▽

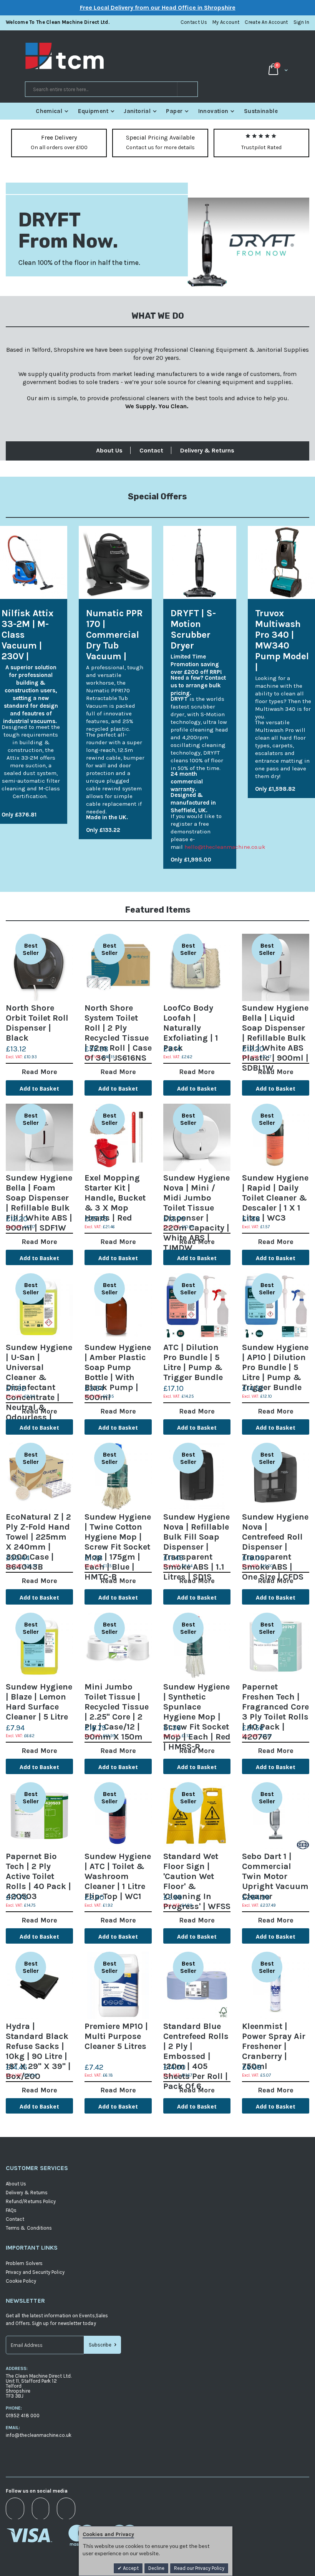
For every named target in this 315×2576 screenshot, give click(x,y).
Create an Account (266, 22)
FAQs (11, 2210)
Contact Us (194, 22)
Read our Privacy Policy (199, 2568)
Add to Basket (39, 1088)
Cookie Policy (21, 2281)
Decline (156, 2568)
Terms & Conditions (29, 2228)
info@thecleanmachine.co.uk (38, 2435)
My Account (225, 22)
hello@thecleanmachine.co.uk (224, 846)
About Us (109, 450)
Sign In (301, 22)
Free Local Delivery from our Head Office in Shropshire (157, 7)
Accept (130, 2568)
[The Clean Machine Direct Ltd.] (91, 56)
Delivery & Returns (207, 450)
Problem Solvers (24, 2263)
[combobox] (111, 89)
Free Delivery (59, 137)
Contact (151, 450)
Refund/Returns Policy (31, 2201)
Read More (39, 1072)
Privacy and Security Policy (35, 2272)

△

Assigned task: Out of the preceding entries, pull every line containing the string "thecleanmachine".

Response:
info@thecleanmachine.co.uk (38, 2435)
hello@thecleanmachine.co.uk (224, 846)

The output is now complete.